In a nutshell
- Play Time: 15 minutes
- Game Type: Cooperative, Strategy, Legacy-style
- Maximum Number of Players: 4
- Youngest Player Age: 4.5 Years Old
- Rules Difficulty: Medium
- Language Dependence: in-game text, easily memorized
- Game Setup: Easy for basic variant
- Clean up: Place for every part. Kids can do it with a little instruction.
- Future Gamer Skills: role playing, decision making, cooperative gameplay, strategy, legacy components
- Some call it educational: fine motor control, order of operations, reading comprehension
- Replay value: High
- Manufacturer: Scorpion Masque
Long story long
Since his birth, our son has been surrounded by board games. One of the defining moments of his first year was our Pandemic Legacy: Season 1 campaign. True story. My husband and I staved off new parent loneliness and isolation by embarking on a mission to save the world. For those unfamiliar, the Legacy mechanism means that with each play of the game, there will likely be a permanent change to any of the rules, board, characters, or components. This allows for continually evolving strategies and outcomes. It’s a great way to keep a game fresh and replayable until its logical conclusion.
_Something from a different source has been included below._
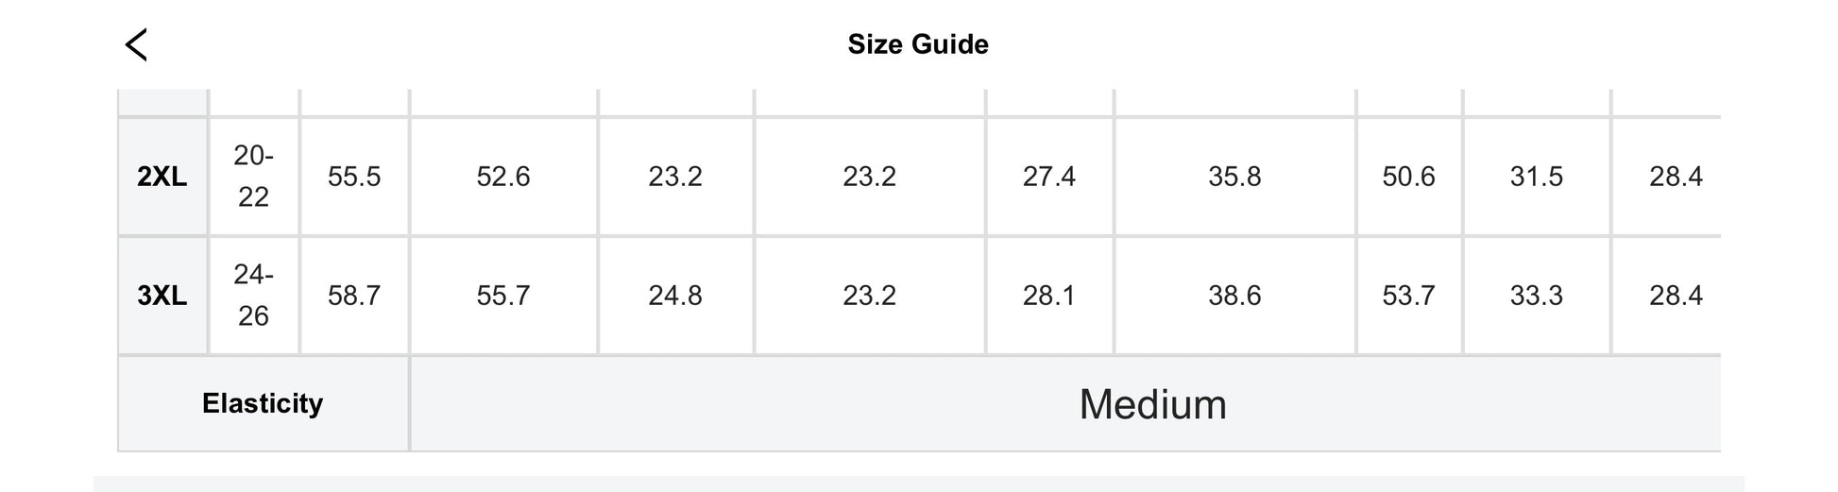This screenshot has height=492, width=1838.
Task: Click the 38.6 measurement value
Action: click(x=1234, y=296)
With that said, it’s no secret that we have been hoping our son would share our enthusiasm for tabletop gaming.
Zombie Kidz Evolution, by Scorpion Masque, is fun way to introduce kids to the legacy-style mechanic. It might actually be the first for this age group. Whatever the case, the story goes like this: with all of the teachers and adults succumbing to undead life, a ragtag group of kids are all that stands between the safety of the school and the zombie apocalypse. With experience and time, the kids get stronger. So do the zombies. MWAH HA HA HA!
At its basic level, Zombie Kidz Evolution is an easy, cooperative, point to point movement game. The anatomy of a turn looks like this: roll to place zombie in a colored room, stay or move one space, auto-defeat zombies in the room, lock the gate if the conditions are correct. That’s it. As the campaign progresses, i.e. you play more games, the legacy mechanics start to kick in. Envelopes are opened, stickers are stuck, and components are added. This translates to rule changes, achievements being earned, skills get unlocked, and the zombies become more aggressive.
The basic mechanics are easy enough for a 4-year old. We are finding that our kiddo needs to be reminded about the zombie placement stage, but he is pretty good about remembering how a turn looks. The tricky part comes as the campaign advances. While the mechanics are still fairly simple, pre-readers will need to memorize any changes. In order to play completely independently, one or more players must have the reading comprehension of at least a third grader, and recall four or more steps in order. This is a great game for a family to play on game night.
Logistically, this is a small game that takes up a tiny piece of real estate on the game shelf. The parts are easy enough to put away, though it isn’t a throw it in the box however you like kind of clean-up. The game play is as quiet as your kids want to be. A flat, coffee table sized surface is needed for a game set-up. The components are mostly thick cardboard/paper stock, and of very good quality.
Zombie Kidz Evolution is a great introduction to the legacy-style games for younger kids. Like other legacy-style games, this game really shines with repeated play. We enjoy this as our family game night main event. While you can play younger, the ideal age starting age is around 6 years old.
This game will not teach your kid zombie apocalypse survival skills. For that, you will need to play Dead of Winter.
Please note: This is an unsolicited, uncompensated endorsement of this game. We are recommending this game because it’s super fun, and it makes parenting easier.